E c’è dell’altro: c’è la canzone, le sue parole. Una storia d’amore o meglio di rancore, una chiave decisamente obliqua e originale di leggere questi sentimenti. E poi la voce di Dylan, che si snoda in un ritmo quasi “rappato” tra le rime baciate per poi aprirsi nel ritornello. C’è molto di quello che per me è il rock ma non solo. E’ una miscela di stili, quasi un compendio tra generi diversi che compongono la tradizione musicale americana. Un suono che ha ispirato molti artisti, da Van Morrison al primo Springsteen, che ne hanno replicato le soluzioni dell’arrangiamento senza però eguagliarne la capacità di sintesi. Per me è sempre stato ed è ancora un riferimento profondo.

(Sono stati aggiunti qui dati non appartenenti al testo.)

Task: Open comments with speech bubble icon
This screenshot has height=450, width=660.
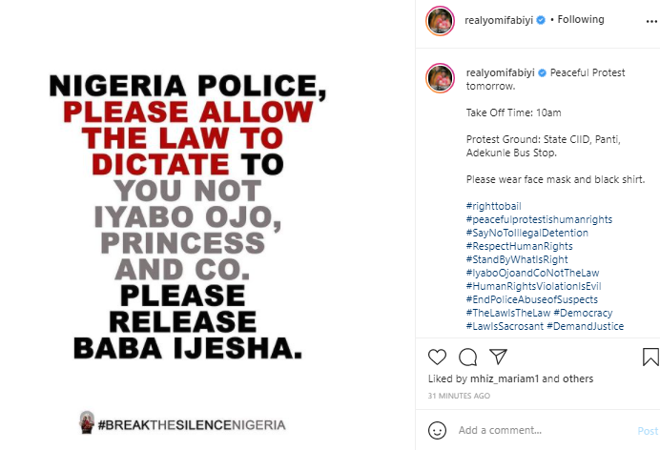Action: 467,357
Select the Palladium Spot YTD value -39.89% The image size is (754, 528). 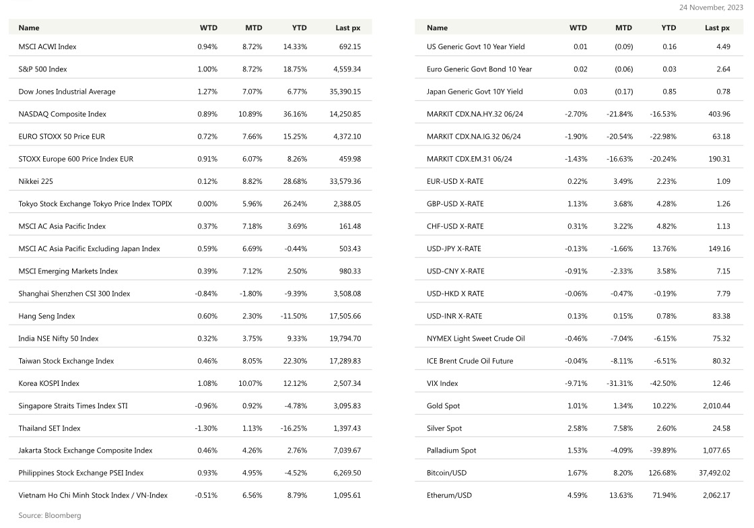coord(662,451)
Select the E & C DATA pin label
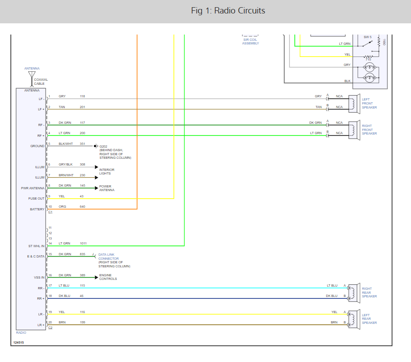 pyautogui.click(x=35, y=257)
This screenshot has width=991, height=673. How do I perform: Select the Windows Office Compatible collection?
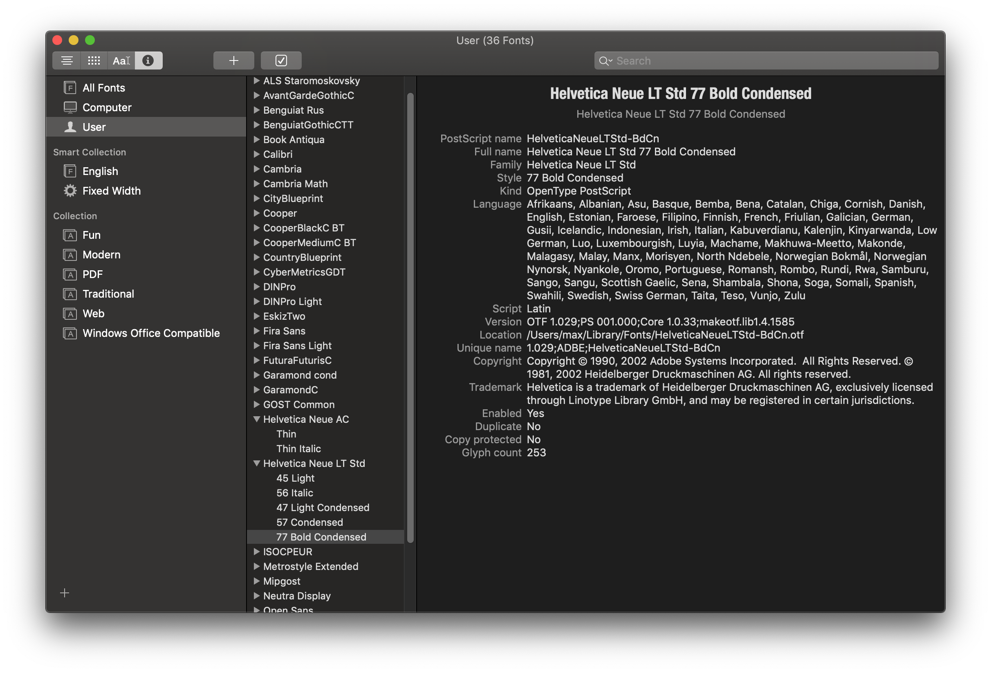pyautogui.click(x=151, y=333)
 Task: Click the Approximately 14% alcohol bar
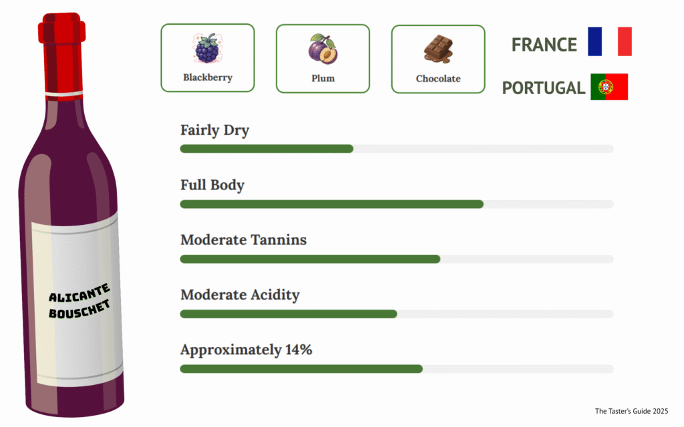tap(396, 369)
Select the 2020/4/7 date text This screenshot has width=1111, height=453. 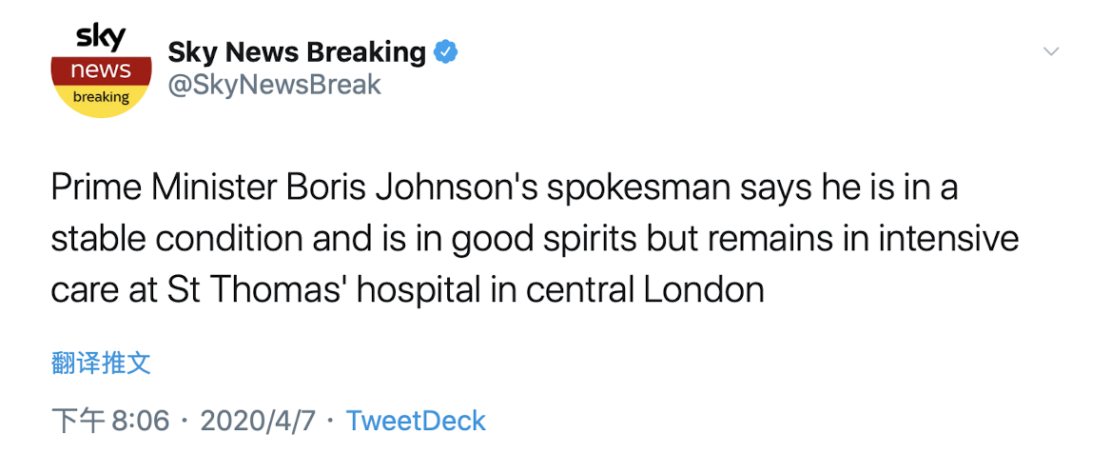click(x=257, y=421)
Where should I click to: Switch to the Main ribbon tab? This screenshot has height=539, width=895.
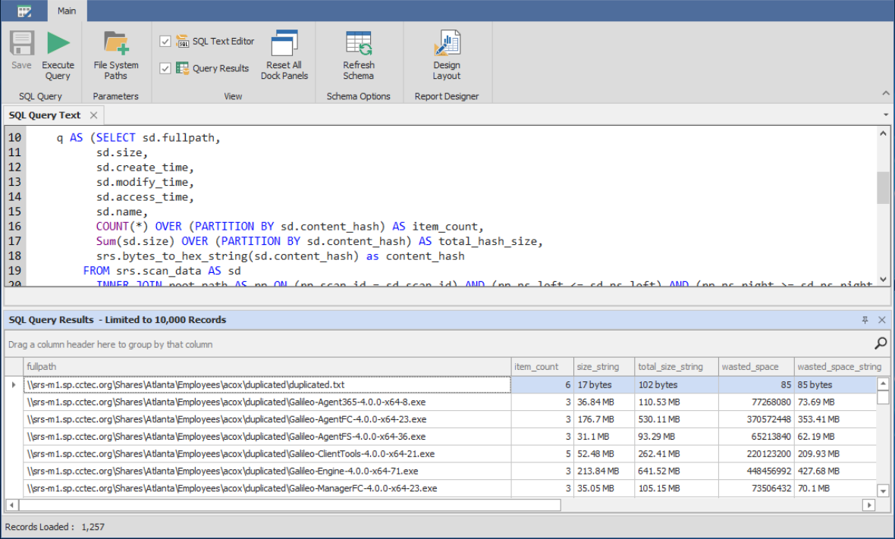pyautogui.click(x=66, y=11)
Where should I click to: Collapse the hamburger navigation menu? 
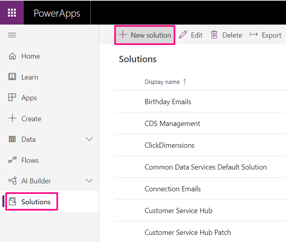(x=12, y=35)
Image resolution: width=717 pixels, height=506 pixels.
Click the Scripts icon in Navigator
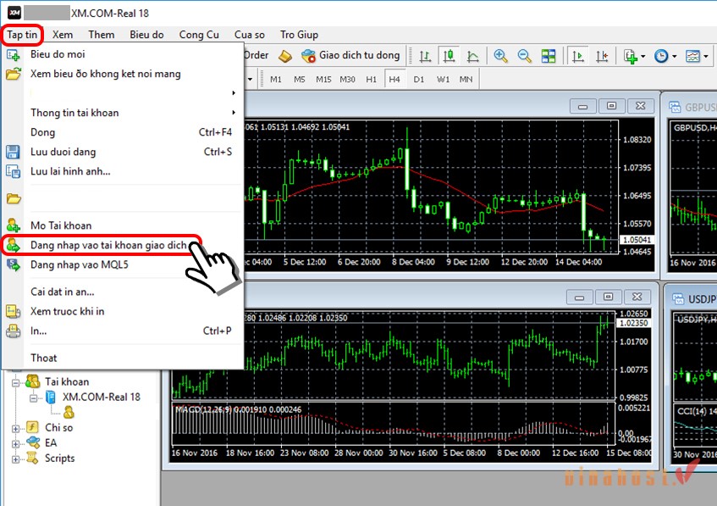coord(33,458)
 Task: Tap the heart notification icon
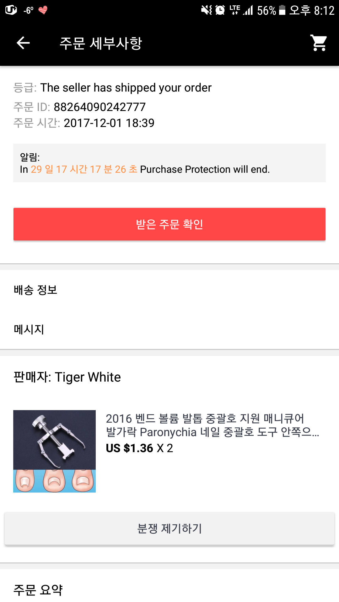(x=43, y=10)
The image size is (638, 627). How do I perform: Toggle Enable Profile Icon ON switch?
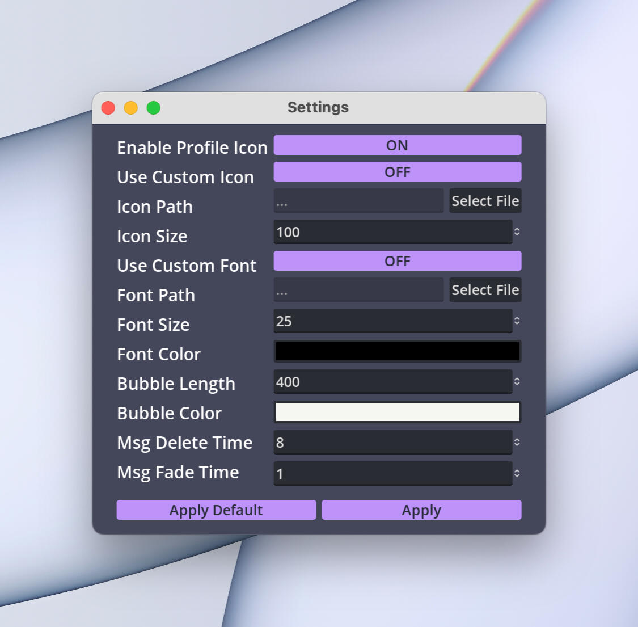pyautogui.click(x=397, y=145)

Shelter from the storm (Bob Dylan) La semplicità di una chitarra acustica e di un basso elettrico che creano un’atmosfera musicale che per me è sempre stata estremamente evocativa. L’apparente immobilità dell’acustica in accordatura aperta, che rimanda quasi a un “pedale”, unito al movimento del basso che accentua le variazioni armoniche del brano, crea una tensione irresistibile. E al pari della musica, mi ha sempre affascinato anche il testo. Una storia che, come altri brani di Dylan, offre più livelli di lettura. Un continuo alternarsi tra riferimenti personali e citazioni dal Vecchio e dal Nuovo Testamento, dove una figura femminile diventa strumento di redenzione e salvezza a chiusura di ogni strofa.
Hawaii da Shangai (Bobo Rondelli) Avrei potuto citare molti altri brani dei cantautori italiani che più mi hanno influenzato, la cui influenza è peraltro molto riconoscibile nel mio stile. Ma per non correre il rischio di dimenticarmi qualcuno, insomma per non far torto a nessuno, preferisco citare il brano di un autore che, a mio parere, andrebbe annoverato tra i grandi. Sia per l’efficacia della sua scrittura che per i temi che tratta. Ci trovo il mio mondo, la Toscana popolare delle periferie, la nostalgia, la rabbia, l’ironia e lo sberleffo. La capacità di passare dal tragico al comico in un istante, che è tipica dei grandi. E che mi emoziona.